• **SELECTED EXCERPT**:
Wednesday, July 3, 2013

A Tale of Two Conglomerates: Chapter 3

This is Chapter 3 of a 3 part blog post.  Click here to read part 1 or here to read part 2.

Chapter 3: Metamorphism
When we last left our conglomerate heroes Mount Battie was hanging out around the South Pole, and Mars Hill near the equator.  As you can probably guess they didn't stay put.  Mars Hill and what is called the Laurentian Continent sped north, but Mount Battie and the Avalonian microcontinent sped faster.  The result: a Mack truck v. Geo Metro collision of geologic proportions (in other words, incredibly powerful, and extremely slow).  This last segment of the post is the claims adjuster's report, with metamorphism in the rocks marking the damage.

Metamorphism is a process in which rocks are changed by heat and pressure, and the Midcoast certainly endured both during the collision.  Before the collision, the sandstone that made up both the clasts, and the matrix, would have been indiscernible from sand except for the fact that the sand was cemented together into a rock.  After the collision geologists find a set of minerals called amphibolite.  Unable to form under different conditions, amphibolite tells our adjuster that the collision caused a pressure equivalent of between one and six of those Mack trucks resting on every inch of rock, while the temperature rose to around 1000 degrees fahrenheit.  Under these conditions a literal Geo Metro would be obliterated.  Our figurative car is merely transformed.  The heat and pressure of the continents colliding is enough to recrystallize the sand - converting them from discernible grains into an interlocking mass, which is called quartzite.

This is not to say that the Laurentian truck did not take damage.  Androscoggin County endured an equivalent amount of metamorphism.  But if the Midcoast and Androscoggin County were the respective front bumpers of our Metro and our Mack Truck then Mars Hill is the back end of the truck, experiencing little damage.  The clay particles in the shale clasts, under similar conditions to Mount Battie, would have recrystallized.  This would have made the pebbles look like miniature disco balls, called schist, within their matrix.  Limestone can endure a lot of heat. The limestone matrix may have remained limestone, however, it is also possible that other materials like quartz may have been injected through the rock.  In this scenario quartz, or silica, replace some of the elements in a calcium carbonate limestone creating what is called a calc-silicate rock. Instead, what we are left with looks like what we started with a mixture of limestone mud and pieces of rock all piled together heated scarcely above the temperature necessary to turn the amalgamation into stone.

• **PROBLEM**: Please repeat the passage of the conglomerate blog post word for word, starting with "Wednesday, July 3, 2013" and going on through "marking the damage.". The lines after this come from a different source.

• **DATASET CONTENT**:
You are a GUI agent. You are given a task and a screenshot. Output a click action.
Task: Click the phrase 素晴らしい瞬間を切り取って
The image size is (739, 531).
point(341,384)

• **TASK OUTPUT**:
Wednesday, July 3, 2013

A Tale of Two Conglomerates: Chapter 3

This is Chapter 3 of a 3 part blog post.  Click here to read part 1 or here to read part 2.

Chapter 3: Metamorphism
When we last left our conglomerate heroes Mount Battie was hanging out around the South Pole, and Mars Hill near the equator.  As you can probably guess they didn't stay put.  Mars Hill and what is called the Laurentian Continent sped north, but Mount Battie and the Avalonian microcontinent sped faster.  The result: a Mack truck v. Geo Metro collision of geologic proportions (in other words, incredibly powerful, and extremely slow).  This last segment of the post is the claims adjuster's report, with metamorphism in the rocks marking the damage.